WRITTEN INSTRUCTION — Copy the lines word for word, from the line containing "Identify the location of the Heart" through the end of the records.
--- RECORDS SHOWN ---
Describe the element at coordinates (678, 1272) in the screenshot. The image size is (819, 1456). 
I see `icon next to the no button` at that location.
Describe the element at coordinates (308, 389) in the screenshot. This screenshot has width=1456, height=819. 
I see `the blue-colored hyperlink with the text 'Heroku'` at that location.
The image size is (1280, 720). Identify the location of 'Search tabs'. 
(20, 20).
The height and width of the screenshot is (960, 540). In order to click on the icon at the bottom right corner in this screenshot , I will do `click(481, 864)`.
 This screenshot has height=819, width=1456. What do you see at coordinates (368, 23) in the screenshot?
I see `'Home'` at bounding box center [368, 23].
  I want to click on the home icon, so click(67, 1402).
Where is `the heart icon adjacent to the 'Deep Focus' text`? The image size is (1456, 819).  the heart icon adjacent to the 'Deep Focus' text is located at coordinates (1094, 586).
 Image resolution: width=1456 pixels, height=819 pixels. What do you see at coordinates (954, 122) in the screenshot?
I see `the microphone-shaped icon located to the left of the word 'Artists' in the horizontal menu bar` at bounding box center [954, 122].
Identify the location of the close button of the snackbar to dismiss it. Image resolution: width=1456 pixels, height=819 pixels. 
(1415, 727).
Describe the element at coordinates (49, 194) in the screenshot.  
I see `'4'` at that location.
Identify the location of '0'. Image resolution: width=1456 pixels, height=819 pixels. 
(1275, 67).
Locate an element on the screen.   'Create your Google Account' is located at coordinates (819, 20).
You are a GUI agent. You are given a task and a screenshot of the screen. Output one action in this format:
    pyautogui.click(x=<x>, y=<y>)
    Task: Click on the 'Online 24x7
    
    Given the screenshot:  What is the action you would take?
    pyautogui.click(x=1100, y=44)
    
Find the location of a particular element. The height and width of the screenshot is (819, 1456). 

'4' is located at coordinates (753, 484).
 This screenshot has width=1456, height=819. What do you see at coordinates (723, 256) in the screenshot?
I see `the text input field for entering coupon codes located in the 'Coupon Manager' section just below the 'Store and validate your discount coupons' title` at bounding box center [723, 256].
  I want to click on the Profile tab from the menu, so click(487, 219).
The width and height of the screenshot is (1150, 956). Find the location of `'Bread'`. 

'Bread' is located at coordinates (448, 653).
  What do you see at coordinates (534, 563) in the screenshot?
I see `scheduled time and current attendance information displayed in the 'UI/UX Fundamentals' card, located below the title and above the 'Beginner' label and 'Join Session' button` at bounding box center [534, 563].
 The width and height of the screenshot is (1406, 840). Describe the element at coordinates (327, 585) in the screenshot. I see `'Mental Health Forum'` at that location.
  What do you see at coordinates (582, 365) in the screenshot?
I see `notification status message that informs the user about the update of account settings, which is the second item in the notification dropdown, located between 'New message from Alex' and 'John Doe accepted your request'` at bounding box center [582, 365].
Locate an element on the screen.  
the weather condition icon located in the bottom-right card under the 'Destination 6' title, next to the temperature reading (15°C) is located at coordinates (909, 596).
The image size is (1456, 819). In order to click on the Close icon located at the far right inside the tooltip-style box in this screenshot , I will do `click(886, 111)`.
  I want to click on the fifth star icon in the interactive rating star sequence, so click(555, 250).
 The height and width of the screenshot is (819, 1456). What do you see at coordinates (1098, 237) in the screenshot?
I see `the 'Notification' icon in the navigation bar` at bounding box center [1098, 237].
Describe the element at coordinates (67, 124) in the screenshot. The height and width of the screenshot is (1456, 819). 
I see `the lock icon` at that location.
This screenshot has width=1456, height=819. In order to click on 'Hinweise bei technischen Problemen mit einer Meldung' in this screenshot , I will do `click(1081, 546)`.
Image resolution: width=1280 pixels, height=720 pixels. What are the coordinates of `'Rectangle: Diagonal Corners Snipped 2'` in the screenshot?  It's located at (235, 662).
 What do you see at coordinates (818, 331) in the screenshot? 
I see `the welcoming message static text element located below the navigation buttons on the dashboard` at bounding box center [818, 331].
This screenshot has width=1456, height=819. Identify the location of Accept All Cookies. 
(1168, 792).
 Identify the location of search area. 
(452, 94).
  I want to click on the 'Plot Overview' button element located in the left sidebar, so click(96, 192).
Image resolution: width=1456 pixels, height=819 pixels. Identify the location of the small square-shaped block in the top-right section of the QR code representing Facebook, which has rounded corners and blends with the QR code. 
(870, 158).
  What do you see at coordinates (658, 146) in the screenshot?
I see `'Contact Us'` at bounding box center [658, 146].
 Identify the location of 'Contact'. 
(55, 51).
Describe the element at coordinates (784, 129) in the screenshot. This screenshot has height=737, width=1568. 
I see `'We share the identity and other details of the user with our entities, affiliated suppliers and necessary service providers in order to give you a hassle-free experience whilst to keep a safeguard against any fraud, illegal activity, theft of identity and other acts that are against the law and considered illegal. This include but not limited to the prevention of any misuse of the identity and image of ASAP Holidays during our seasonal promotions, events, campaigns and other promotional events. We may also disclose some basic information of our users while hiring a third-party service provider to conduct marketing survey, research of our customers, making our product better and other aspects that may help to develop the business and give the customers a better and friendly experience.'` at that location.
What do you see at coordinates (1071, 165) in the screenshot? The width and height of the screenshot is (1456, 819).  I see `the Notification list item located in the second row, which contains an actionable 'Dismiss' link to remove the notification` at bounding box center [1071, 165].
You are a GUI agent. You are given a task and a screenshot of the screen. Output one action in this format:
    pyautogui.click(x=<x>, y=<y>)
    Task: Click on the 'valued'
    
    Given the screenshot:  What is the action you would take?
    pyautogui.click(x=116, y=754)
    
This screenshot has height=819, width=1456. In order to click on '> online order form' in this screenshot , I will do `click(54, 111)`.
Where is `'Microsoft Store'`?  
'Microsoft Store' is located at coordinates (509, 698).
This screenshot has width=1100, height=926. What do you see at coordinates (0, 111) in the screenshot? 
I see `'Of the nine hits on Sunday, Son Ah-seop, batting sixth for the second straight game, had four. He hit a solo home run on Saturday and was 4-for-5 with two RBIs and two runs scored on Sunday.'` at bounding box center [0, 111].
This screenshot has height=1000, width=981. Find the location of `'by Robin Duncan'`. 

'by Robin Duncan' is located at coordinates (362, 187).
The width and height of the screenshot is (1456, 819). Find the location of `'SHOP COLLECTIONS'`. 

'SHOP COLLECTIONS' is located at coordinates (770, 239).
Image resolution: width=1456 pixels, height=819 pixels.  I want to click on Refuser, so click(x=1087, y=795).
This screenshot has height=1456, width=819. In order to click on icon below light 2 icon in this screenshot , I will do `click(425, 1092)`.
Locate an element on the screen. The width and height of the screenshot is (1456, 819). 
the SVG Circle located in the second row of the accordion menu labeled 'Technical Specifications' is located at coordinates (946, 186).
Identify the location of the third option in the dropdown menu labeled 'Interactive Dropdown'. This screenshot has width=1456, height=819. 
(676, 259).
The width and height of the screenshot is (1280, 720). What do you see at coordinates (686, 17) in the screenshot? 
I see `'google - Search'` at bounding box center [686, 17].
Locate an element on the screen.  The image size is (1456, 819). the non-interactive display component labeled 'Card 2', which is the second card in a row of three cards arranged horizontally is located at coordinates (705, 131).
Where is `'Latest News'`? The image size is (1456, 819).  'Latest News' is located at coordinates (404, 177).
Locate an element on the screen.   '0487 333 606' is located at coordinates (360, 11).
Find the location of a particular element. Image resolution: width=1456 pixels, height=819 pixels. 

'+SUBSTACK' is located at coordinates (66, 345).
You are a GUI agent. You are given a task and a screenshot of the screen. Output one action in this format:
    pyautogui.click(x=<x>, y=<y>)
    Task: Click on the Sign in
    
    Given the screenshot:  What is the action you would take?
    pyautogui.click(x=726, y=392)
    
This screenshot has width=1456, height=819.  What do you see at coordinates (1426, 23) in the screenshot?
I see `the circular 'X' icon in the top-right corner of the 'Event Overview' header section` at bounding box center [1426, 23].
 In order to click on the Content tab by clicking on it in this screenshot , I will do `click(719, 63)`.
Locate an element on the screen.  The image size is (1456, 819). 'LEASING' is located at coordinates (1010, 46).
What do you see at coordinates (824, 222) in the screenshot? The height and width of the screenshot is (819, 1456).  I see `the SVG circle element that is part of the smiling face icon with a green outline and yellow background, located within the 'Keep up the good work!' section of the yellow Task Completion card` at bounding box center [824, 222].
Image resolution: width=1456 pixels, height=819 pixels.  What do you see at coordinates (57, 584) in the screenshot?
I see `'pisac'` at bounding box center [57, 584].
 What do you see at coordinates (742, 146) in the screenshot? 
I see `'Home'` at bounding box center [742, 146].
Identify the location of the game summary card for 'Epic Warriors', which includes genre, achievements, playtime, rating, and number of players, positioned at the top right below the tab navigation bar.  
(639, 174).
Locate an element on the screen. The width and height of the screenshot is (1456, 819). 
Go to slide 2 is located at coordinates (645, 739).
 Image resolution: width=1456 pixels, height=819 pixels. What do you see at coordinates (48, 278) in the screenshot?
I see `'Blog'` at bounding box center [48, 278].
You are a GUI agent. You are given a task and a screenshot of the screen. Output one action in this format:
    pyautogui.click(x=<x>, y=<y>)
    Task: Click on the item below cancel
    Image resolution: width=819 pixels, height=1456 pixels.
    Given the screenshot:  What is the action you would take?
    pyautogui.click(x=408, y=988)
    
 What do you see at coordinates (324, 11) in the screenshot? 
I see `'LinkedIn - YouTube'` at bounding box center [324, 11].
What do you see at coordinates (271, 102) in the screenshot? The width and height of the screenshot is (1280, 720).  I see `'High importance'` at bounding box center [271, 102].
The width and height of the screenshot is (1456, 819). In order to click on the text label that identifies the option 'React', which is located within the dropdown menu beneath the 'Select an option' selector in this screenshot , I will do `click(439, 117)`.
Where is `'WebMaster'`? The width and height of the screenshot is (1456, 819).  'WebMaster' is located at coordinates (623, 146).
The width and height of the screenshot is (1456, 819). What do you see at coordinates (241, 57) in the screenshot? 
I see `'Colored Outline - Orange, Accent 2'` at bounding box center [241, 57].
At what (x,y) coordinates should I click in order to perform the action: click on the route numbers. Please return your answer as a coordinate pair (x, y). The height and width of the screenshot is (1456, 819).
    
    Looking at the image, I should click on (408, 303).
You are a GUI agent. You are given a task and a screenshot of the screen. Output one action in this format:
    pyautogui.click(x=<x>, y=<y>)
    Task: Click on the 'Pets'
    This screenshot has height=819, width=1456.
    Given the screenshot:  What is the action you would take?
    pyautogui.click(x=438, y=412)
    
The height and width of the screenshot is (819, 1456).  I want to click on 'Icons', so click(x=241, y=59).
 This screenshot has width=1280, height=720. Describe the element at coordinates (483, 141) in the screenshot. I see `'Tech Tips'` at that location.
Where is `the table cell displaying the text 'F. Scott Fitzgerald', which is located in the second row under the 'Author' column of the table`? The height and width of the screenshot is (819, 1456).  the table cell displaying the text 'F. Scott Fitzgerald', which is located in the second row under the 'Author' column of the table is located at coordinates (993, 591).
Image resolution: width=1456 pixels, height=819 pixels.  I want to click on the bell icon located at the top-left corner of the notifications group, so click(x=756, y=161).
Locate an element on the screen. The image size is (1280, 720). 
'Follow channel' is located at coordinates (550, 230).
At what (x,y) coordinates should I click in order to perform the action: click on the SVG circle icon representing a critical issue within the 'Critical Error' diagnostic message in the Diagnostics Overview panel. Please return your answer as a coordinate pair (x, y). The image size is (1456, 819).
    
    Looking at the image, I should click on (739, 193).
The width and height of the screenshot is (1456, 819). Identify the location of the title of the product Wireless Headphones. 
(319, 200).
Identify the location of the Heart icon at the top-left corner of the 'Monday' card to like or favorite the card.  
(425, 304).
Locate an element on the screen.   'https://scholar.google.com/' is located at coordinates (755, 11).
---
EXPECTED ANSWER —
Identify the location of the Heart icon at the top-left corner of the 'Monday' card to like or favorite the card.  
(425, 304).
Locate an element on the screen.   'https://scholar.google.com/' is located at coordinates (755, 11).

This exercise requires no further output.